Task
All the data that follows should be repeated exactly, without a single picture.

*** Opening Listed entries ***

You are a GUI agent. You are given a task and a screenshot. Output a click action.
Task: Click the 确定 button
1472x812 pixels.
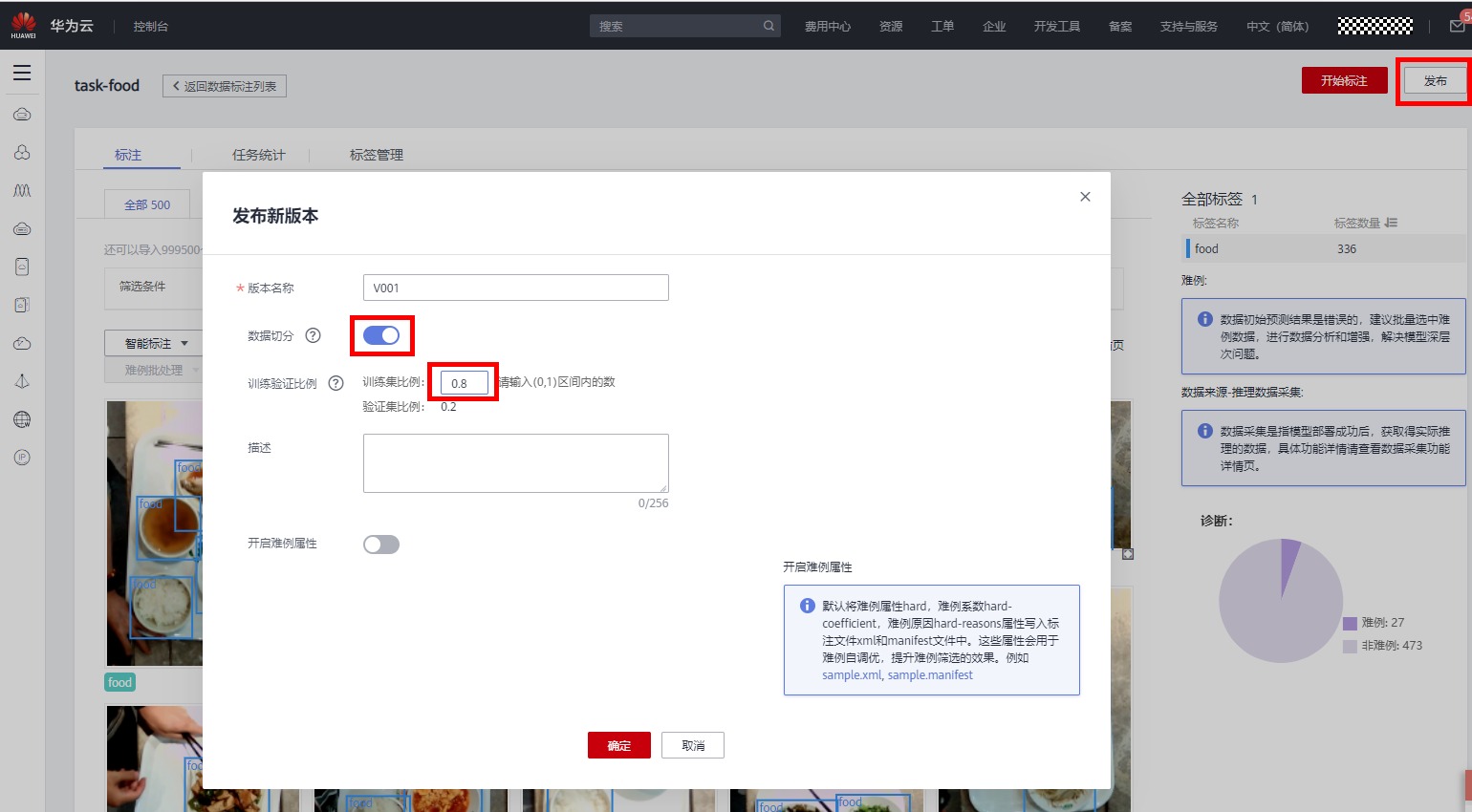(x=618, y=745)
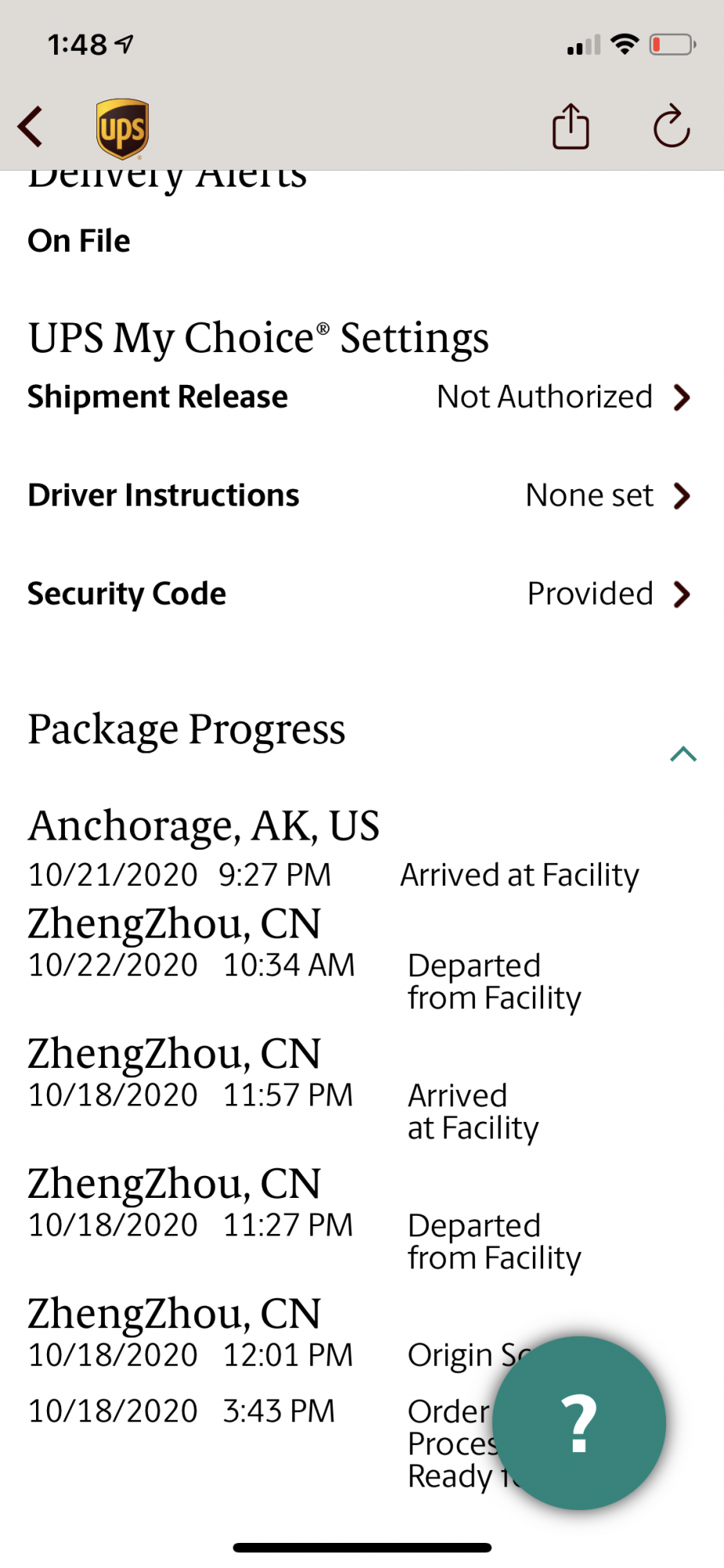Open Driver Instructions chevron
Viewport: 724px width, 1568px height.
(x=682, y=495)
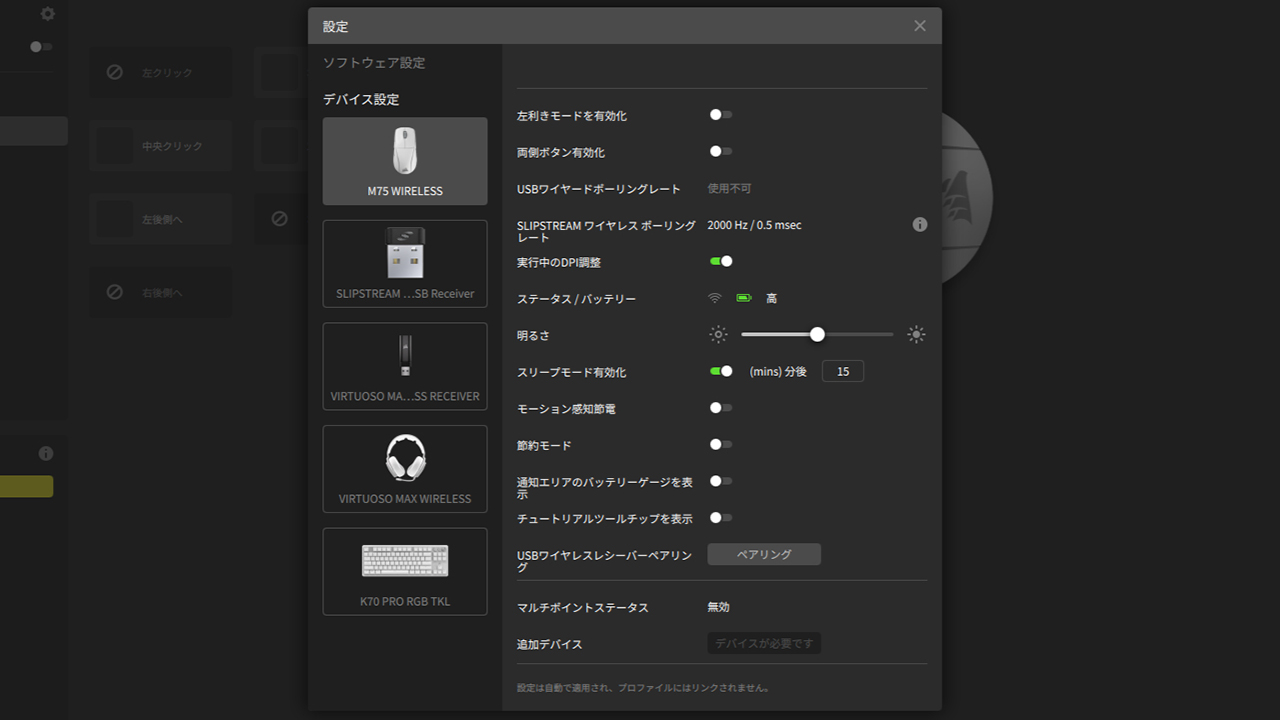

*** Closing Listed entries ***

Result for this exercise
You are a GUI agent. You are given a task and a screenshot. Output a click action.
Task: Click the 确定 button
1472x812 pixels.
(x=618, y=745)
Open Driver Instructions chevron
Viewport: 724px width, 1568px height.
(x=682, y=495)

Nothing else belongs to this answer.